The Top 5 Values Worksheet helps us to choose directions in our lives that are in line with our core values. It is designed to increase awareness of our values and helps us reflect on the importance of these values and their meanings. It includes an extensive list of values and asks us to identify five, to rank them, and to specify their significance and importance in our lives.
Finally, the Values Diagram seeks to create awareness of a possible gap between our behavior and our values. It uses visual tools to illustrate this discrepancy and is a very effective intervention that steers us to more value-driven behavior.
It asks us to divide a circle into slices that represent the time we spend on different elements and areas of our lives. In a second step, we are invited to create a circle that is sliced up in an ideal way – showing how and with whom we would actually like to spend our time.
A Take-Home Message
Nothing, then, seems more urgent than working on our core beliefs if they prevent us from thriving in our lives. They are the root cause of most of our psychological problems, determining our self-image, our cognitions, our beliefs about the world and others, and our personal rules. They make us see everything through a glass darkly. They also generate and shape our automatic negative thoughts.

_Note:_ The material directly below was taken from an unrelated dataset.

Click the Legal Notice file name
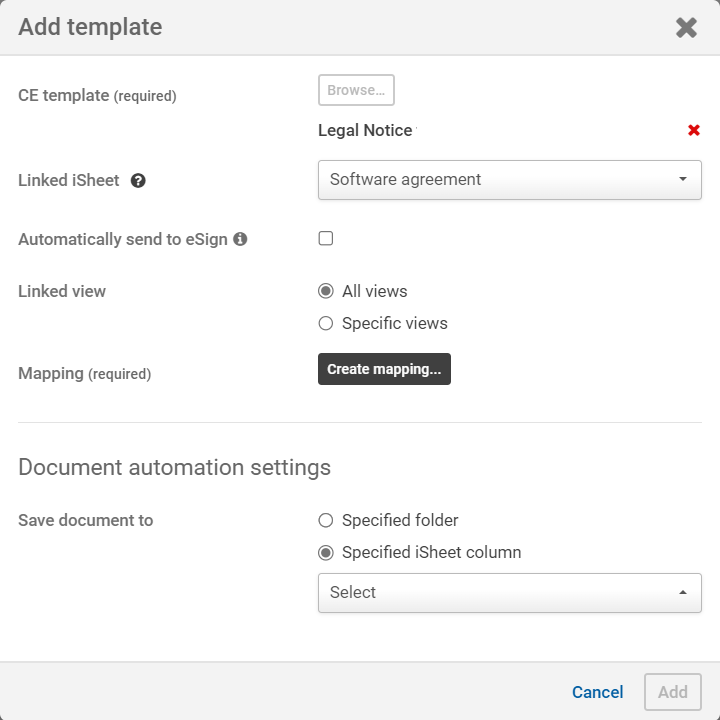Image resolution: width=720 pixels, height=720 pixels. coord(365,130)
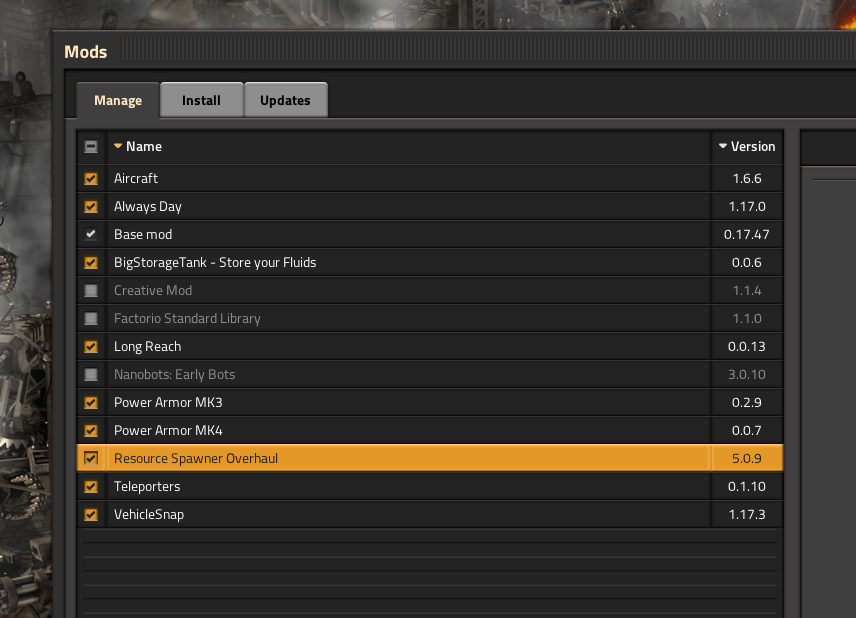Screen dimensions: 856x618
Task: Enable the Creative Mod checkbox
Action: [91, 290]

To transform our core beliefs, we can try cognitive restructuring methods to train our minds to embrace more productive attitudes. We can venture into our pasts to unearth their origins and use patterns in our experiences and our interpretations as guides for uncovering their all-pervasive influence.
We can also try to manage them by using second-wave positive psychology approaches, such as ACT-based interventions. These seek to shift our focus away from problematic cognitions to value, meaning, and positive action-taking. Rather than trying to correct negative core beliefs, they ask us to accept them and to be mindful of the fact that they are, as their name suggests, mere opinions.
Like fake news, however, harmful core-beliefs are very difficult to control and eradicate and have the power to cause much long-term damage. Whether we may wish to activate a constant inner fact-checker, tasked with assessing the integrity of our cognitions, or instead decide to acknowledge but then to let them go, depends on our therapeutic preferences.
The former approach takes the content of our own core beliefs seriously and tries to provide rational counter-arguments to disempower them. The latter does not grace their exact content with too much attention. The hope is that by recognizing and labeling our unhelpful core beliefs as the ‘fake news’ of our psyches, they will lose most of their power and influence.